Florida senator Bill Nelson (D-Orlando) has also come out against the plan, and other politicians from states that would lose jobs are also likely to fight the proposal. President Obama intends to officially announce his plans for space when he submits his federal 2011 budget request Monday, which will include his request for NASA funding.
Some say to wait until then to judge the plan.
"Most of what we're reading in the media right now are rumors and I think we really would do a disservice to ourselves if we jumped to conclusions," Chiao said.
What about the moon?
One of the major questions about the new plan is what will happen to the goal of returning people to the moon. Opinion is split on whether or not Obama plans to completely scrap the Constellation program, which is NASA's current vision for space exploration. Under the program, work has already begun to design a new rocket, Ares I, and crew capsule, Orion, to carry astronauts to the moon and beyond. The first test launch of that booster went off successfully in October 2009.
"I think it would be premature to say that Constellation is going to end," Chiao told SPACE.com. "What I think would be more probable is that there would be some variation on current plans."
But others take a dimmer view.
"Constellation is dead," Logsdon said. Yet he emphasized that that doesn't mean America won't go back to the moon. It just won't go back on the schedule and vision laid out by President Bush in 2004.

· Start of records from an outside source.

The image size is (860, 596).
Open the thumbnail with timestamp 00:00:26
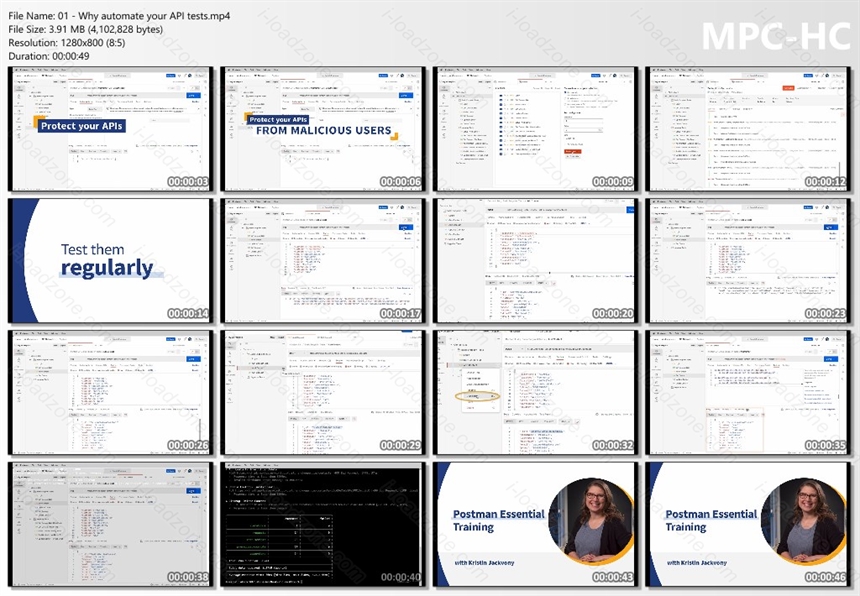(111, 392)
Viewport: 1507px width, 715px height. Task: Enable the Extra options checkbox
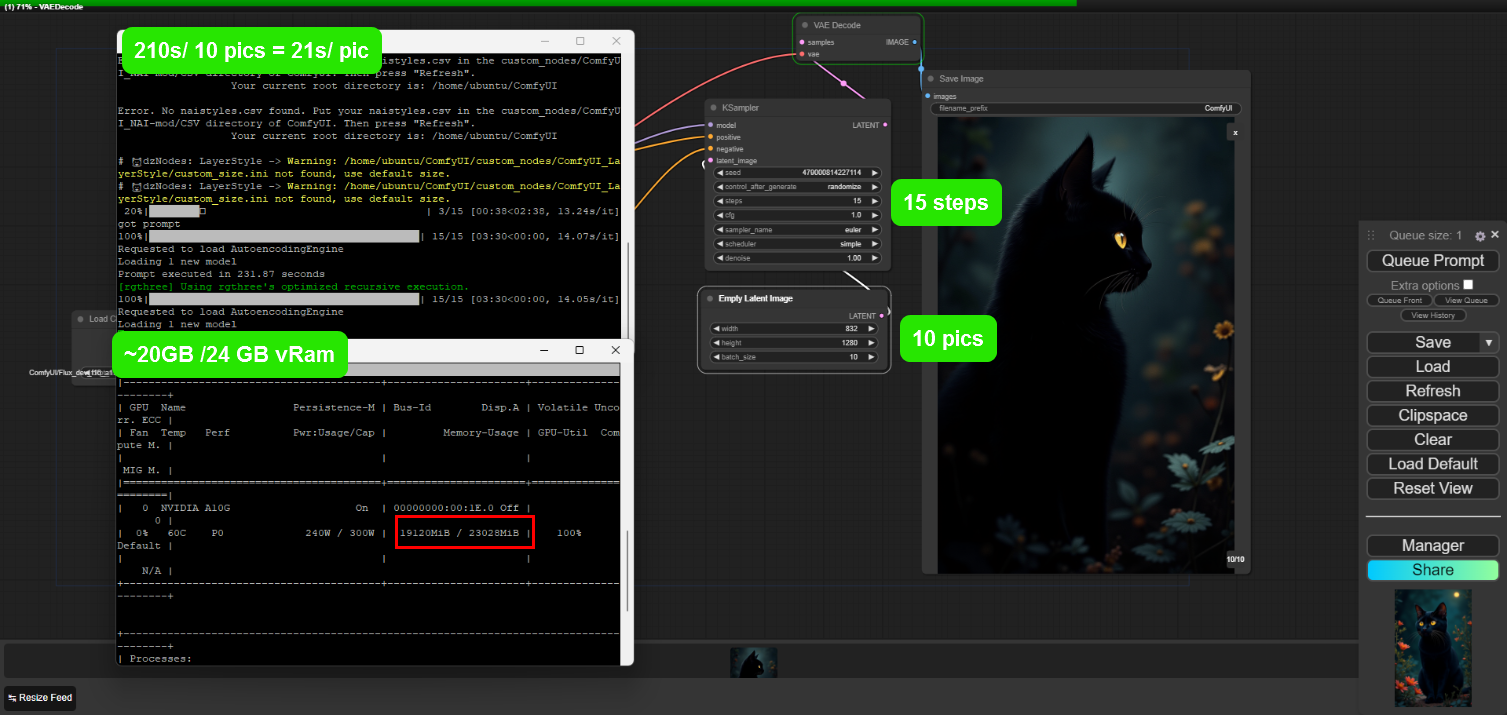click(1468, 285)
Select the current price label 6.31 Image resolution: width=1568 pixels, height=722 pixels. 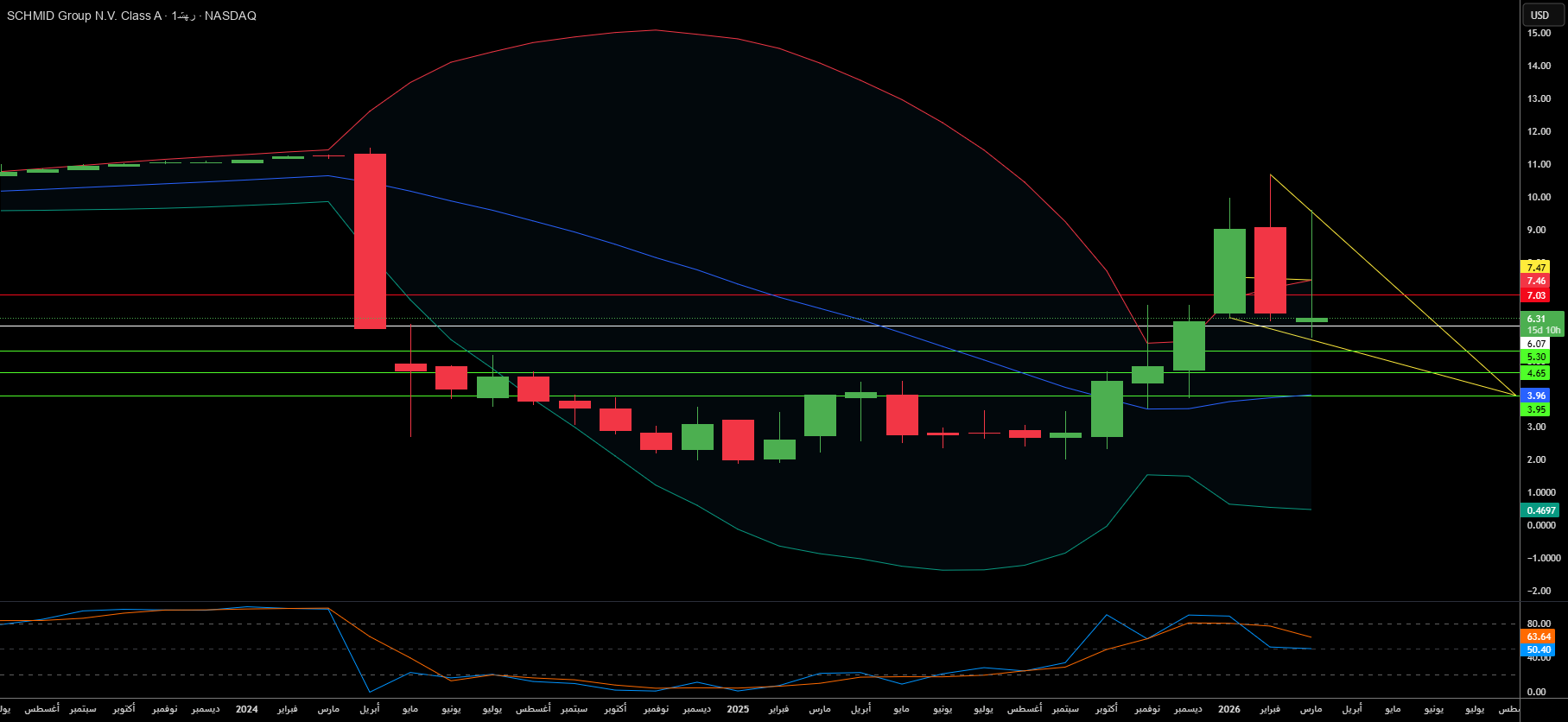pyautogui.click(x=1537, y=319)
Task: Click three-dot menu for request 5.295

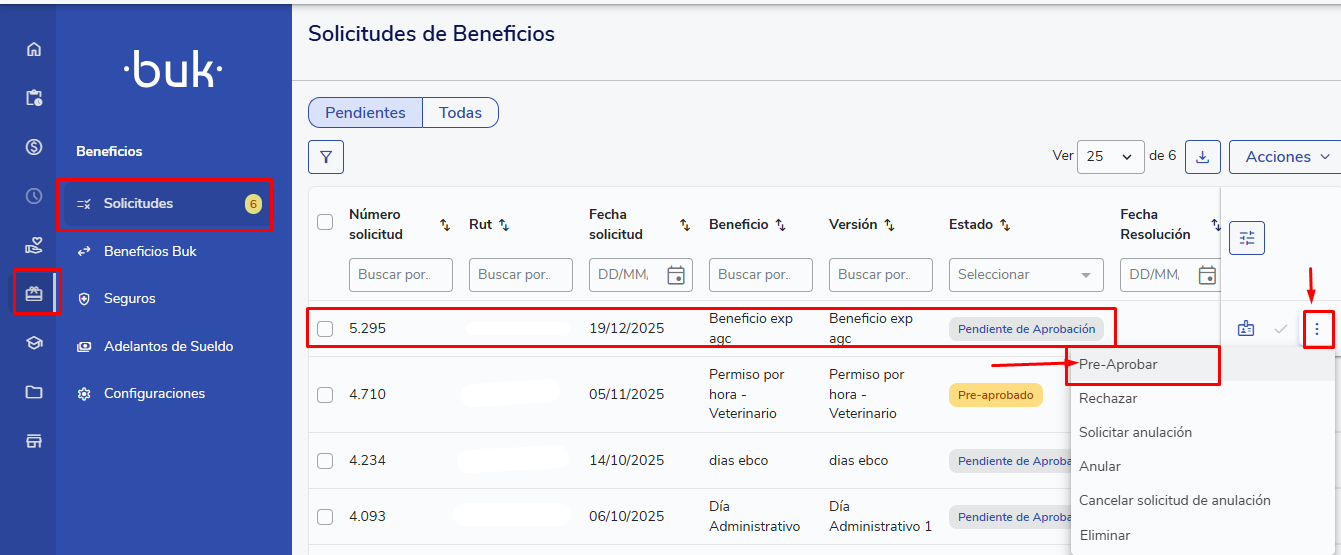Action: click(1317, 329)
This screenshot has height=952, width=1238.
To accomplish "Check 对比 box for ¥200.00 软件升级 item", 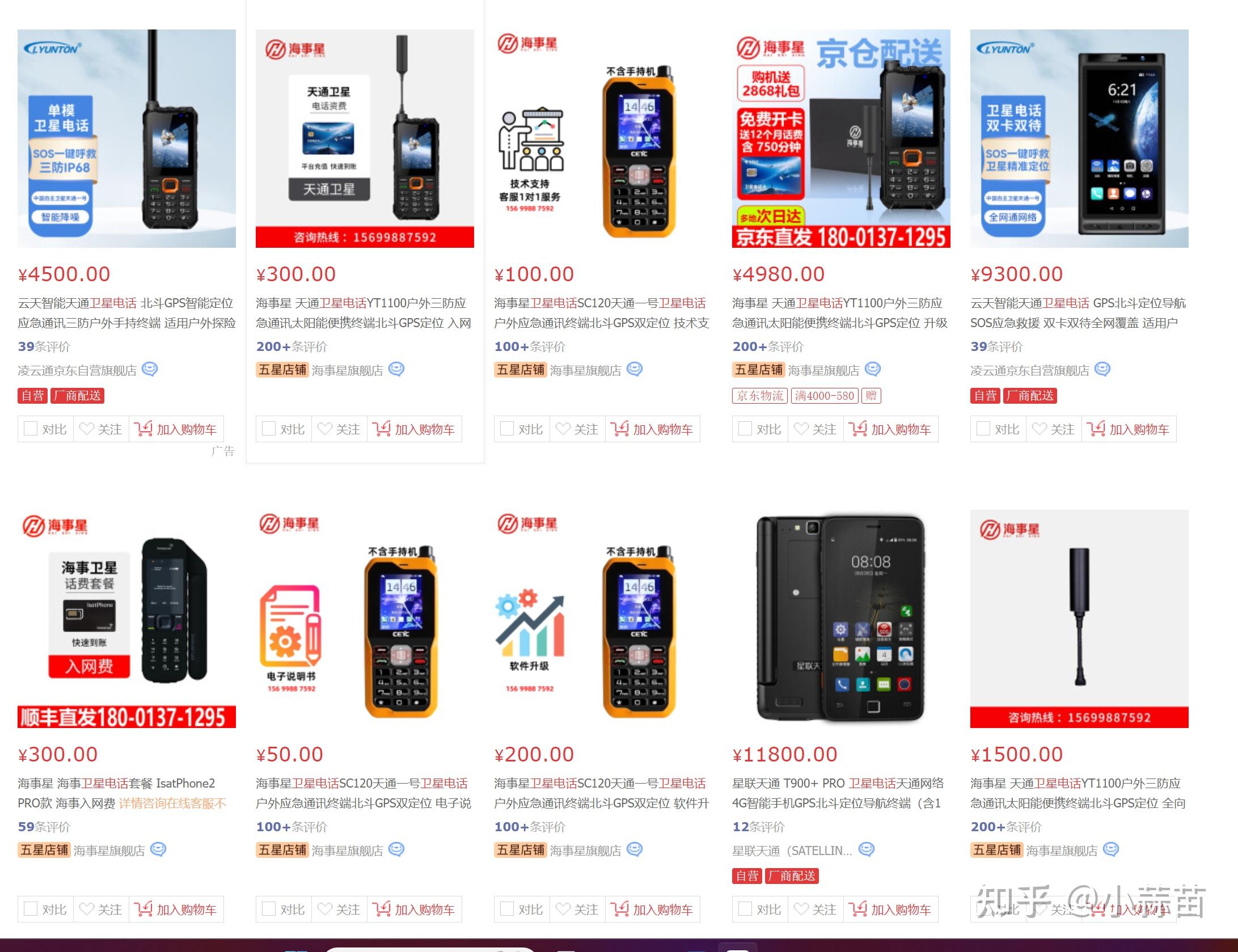I will [506, 909].
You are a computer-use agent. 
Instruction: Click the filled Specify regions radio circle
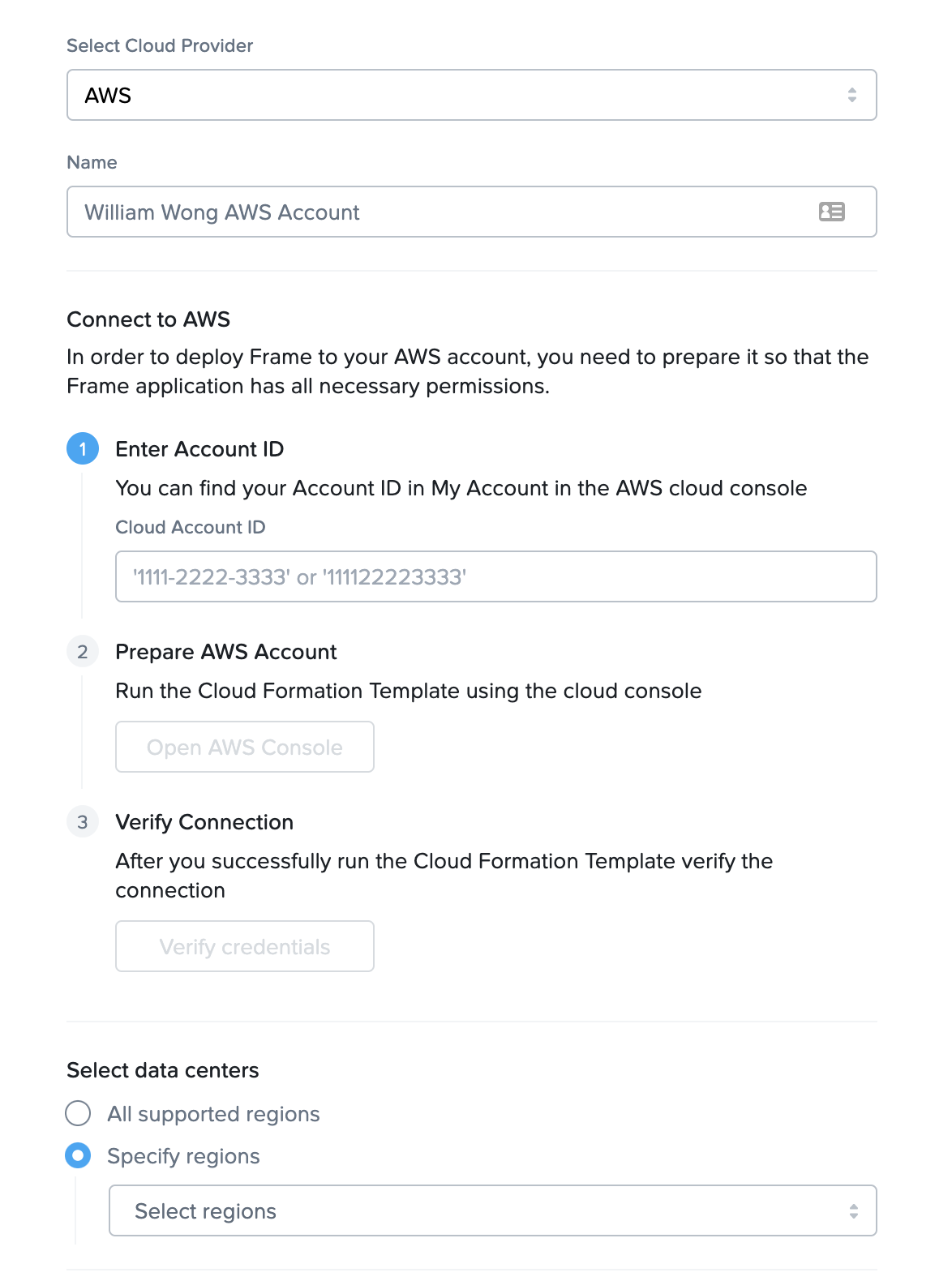(78, 1156)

"The 'vision' to return to the moon that has been guiding NASA since 2004 was always an inadequately funded fantasy," said Joan Johnson-Freese, chair of the Department of National Security Studies at the Naval War College in Newport, R. I. "One of the goals of the Obama space plan appears to be to give NASA the opportunity to build and use enduring hardware — rather than an impulsive and unrealistic return-to-the-moon on a shoestring plan."
While the shift in policy may take some adjusting to, some are hopeful that it will allow America to retain its leadership as a space-faring nation.
"Any large organization doesn't necessarily like change so it's not surprising that people are concerned and worried," Chiao said.
"But change always brings opportunity. I'm cautiously optimistic."